SOURCE EXTRACT =
BEGIN

Defunct tennis tournament
- Location: Pune India
- Venue: Shree Shiv Chhatrapati Sports Complex
- Category: Challenger
- Surface: Deco Turf (Hard)
- Draw: 32M/16Q/16D
- Prize money: US$125,000
- Website: royalindianopen.com

= Royal Indian Open =

The Royal Indian Open is a tournament organized for female professional tennis players, played on outdoor hard courts. The event is classified as a WTA Challenger Series tournament. It made its debut in 2012, in Pune, India. It is played at the Shree Shiv Chhatrapati Sports Complex.

The Challenger tournament has since been relocated to Mumbai.

==History==
Pune is the fourth town in the history of India to host a WTA event, after Kolkata (2005–2007), Hyderabad (2003–2005) and Bangalore (2006–2008).

India's renewed participation through this Challenger event was originally supposed to be held in Delhi, but on 17 October 2012, just a few weeks before the tournament's first edition, it was announced the event had been shifted to Pune to be held at the Shree Shiv Chhatrapati Sports Complex..

In 2012, it became the second event (after the OEC Taipei Ladies Open) to be part of the WTA 125s.

In 2012, the tournament was featured as a WTA Challenger event, and named the Royal Indian Open. Pune is the fourth city in the history of India to host a WTA event, after Bangalore, Hyderabad, and Kolkata (Sunfeast Open). Later, Mumbai became the fifth city to do the same.

END

WRITTEN INSTRUCTION 1 =
Decide whether each statement below agrees with the Royal Indian Open article. Answer yes or no for each, quoting the deciding words. (a) The tournament made its debut in 2012 in Pune. (b) The event was originally supposed to be held in Mumbai. (c) The event is played on outdoor clay courts.

INFORMATION SHOWN =

BEGIN

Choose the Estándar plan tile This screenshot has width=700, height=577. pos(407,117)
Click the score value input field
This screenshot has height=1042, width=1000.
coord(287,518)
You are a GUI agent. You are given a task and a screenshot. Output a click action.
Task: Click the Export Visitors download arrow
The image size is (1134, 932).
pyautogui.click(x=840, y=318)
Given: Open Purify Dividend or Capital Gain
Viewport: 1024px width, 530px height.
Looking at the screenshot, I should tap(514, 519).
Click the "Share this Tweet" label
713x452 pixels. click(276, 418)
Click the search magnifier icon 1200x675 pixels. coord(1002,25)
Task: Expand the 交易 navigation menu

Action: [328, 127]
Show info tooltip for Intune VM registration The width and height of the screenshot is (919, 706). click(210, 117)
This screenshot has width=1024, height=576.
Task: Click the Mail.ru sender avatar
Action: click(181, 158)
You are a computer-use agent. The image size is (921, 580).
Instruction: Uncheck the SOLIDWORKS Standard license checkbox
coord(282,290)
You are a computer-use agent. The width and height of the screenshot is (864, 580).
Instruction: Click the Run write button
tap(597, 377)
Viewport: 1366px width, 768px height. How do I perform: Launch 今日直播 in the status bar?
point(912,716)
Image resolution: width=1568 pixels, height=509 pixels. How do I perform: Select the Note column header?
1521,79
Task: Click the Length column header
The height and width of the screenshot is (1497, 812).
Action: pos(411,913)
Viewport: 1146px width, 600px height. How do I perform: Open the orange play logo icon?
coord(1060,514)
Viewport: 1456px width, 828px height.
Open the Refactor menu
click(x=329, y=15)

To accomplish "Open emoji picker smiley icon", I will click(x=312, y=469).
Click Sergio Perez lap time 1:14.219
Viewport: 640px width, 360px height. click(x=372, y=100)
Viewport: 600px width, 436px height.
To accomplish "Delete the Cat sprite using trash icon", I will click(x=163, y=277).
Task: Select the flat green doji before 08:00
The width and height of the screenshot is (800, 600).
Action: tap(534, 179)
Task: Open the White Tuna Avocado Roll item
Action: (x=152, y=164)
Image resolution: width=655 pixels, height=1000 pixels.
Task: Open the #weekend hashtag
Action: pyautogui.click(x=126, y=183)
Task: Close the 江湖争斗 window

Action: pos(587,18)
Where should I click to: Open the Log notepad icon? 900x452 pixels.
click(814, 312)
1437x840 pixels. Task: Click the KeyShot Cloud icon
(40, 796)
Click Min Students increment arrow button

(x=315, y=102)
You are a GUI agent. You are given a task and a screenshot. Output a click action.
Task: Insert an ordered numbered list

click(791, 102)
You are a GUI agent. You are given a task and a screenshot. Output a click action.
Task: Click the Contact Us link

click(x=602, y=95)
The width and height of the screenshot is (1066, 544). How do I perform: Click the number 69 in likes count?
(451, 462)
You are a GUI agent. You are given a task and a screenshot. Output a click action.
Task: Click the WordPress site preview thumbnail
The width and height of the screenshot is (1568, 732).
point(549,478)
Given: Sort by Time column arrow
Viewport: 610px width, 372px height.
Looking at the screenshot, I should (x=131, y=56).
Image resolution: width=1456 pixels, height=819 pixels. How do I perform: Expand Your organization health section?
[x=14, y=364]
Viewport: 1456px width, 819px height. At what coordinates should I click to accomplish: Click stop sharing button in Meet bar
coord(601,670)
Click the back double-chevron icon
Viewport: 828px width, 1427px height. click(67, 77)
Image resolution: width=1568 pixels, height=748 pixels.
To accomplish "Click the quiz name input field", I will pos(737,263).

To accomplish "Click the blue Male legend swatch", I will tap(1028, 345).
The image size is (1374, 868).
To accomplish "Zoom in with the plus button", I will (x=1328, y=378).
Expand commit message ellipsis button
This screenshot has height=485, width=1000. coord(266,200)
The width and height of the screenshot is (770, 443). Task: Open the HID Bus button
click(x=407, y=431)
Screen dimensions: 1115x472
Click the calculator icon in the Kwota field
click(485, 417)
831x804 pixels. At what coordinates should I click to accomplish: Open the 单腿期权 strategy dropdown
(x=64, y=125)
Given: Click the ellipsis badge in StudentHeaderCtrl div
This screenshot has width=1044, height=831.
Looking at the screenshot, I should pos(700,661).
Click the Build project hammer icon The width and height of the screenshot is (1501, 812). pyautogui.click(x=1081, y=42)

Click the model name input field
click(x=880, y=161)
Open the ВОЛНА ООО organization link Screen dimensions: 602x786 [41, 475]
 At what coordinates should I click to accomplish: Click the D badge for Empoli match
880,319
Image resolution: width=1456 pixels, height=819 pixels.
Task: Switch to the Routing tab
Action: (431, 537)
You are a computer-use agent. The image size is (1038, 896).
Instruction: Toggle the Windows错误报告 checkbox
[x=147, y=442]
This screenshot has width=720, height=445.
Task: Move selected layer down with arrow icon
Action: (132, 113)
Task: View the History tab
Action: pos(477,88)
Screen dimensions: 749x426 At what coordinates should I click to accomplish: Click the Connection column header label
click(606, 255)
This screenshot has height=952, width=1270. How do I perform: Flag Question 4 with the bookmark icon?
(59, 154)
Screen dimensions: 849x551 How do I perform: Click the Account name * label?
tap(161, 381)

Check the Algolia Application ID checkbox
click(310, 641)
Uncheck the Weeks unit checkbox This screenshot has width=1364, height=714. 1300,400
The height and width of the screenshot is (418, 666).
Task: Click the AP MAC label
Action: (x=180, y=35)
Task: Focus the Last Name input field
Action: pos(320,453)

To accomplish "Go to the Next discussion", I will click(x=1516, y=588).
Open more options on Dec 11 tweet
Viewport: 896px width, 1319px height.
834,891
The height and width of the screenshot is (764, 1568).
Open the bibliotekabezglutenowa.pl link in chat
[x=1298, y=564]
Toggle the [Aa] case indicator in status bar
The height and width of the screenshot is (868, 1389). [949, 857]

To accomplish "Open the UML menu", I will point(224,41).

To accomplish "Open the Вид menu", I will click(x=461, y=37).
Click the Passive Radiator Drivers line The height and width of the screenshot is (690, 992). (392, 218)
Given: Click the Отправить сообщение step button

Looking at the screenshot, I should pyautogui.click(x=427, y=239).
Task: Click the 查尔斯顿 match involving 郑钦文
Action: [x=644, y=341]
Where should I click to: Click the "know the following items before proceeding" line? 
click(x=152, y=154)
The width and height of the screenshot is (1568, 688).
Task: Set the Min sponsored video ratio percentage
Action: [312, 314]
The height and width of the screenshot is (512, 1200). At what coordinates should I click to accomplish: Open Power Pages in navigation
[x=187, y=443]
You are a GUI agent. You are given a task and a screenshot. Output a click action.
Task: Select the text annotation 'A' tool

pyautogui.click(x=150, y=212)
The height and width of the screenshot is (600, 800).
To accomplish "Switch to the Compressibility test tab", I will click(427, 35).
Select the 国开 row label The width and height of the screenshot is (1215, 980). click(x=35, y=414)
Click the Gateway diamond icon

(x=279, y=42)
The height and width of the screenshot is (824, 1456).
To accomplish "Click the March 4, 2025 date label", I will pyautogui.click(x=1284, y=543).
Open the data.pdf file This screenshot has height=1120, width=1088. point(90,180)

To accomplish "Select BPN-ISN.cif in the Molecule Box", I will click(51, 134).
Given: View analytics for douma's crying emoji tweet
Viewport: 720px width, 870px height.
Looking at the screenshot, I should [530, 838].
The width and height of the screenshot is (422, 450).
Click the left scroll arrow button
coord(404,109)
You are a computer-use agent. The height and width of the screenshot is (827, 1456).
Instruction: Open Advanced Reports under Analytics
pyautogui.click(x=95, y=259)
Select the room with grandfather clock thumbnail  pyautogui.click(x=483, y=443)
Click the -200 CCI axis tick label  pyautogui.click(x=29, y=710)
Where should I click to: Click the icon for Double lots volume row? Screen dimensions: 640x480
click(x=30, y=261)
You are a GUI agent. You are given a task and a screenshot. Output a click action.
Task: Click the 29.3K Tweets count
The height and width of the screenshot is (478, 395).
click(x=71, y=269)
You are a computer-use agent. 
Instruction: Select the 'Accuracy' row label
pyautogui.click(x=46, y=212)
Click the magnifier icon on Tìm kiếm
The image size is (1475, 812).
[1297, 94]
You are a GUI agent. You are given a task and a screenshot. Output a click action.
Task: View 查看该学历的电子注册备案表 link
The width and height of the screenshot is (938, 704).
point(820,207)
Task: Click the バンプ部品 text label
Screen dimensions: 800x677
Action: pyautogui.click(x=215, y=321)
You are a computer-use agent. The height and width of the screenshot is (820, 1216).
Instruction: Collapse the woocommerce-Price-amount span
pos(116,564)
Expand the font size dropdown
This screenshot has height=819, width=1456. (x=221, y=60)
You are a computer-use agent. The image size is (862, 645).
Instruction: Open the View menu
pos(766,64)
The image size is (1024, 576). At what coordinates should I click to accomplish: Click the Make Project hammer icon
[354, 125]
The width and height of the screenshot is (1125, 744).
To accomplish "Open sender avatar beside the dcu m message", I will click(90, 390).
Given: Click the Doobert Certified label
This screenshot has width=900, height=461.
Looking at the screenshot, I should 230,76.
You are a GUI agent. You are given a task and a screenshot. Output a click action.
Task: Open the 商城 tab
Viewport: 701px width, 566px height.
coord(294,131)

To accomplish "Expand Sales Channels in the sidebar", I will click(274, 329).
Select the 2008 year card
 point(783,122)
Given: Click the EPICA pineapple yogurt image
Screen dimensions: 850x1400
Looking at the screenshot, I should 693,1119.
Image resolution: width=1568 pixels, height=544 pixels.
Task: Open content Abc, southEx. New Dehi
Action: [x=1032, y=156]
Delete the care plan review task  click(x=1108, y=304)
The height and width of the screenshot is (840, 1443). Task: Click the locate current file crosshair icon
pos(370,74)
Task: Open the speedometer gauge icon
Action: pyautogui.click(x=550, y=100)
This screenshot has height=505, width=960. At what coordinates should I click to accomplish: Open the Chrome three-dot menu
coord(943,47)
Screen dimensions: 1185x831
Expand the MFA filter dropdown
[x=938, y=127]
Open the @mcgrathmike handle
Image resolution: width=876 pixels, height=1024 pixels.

END

WRITTEN INSTRUCTION 2 =
In the entries, copy out verbatim the lines between the line holding "Given: Open Purify Dividend or Capital Gain" and the line holding "Action: [328, 127]", inclusive.

FULL ANSWER 1 =
(a) Yes: "It made its debut in 2012, in Pune, India."
(b) No: "was originally supposed to be held in Delhi"
(c) No: "played on outdoor hard courts"

FULL ANSWER 2 =
Given: Open Purify Dividend or Capital Gain
Viewport: 1024px width, 530px height.
Looking at the screenshot, I should tap(514, 519).
Click the "Share this Tweet" label
713x452 pixels. click(276, 418)
Click the search magnifier icon 1200x675 pixels. coord(1002,25)
Task: Expand the 交易 navigation menu

Action: [328, 127]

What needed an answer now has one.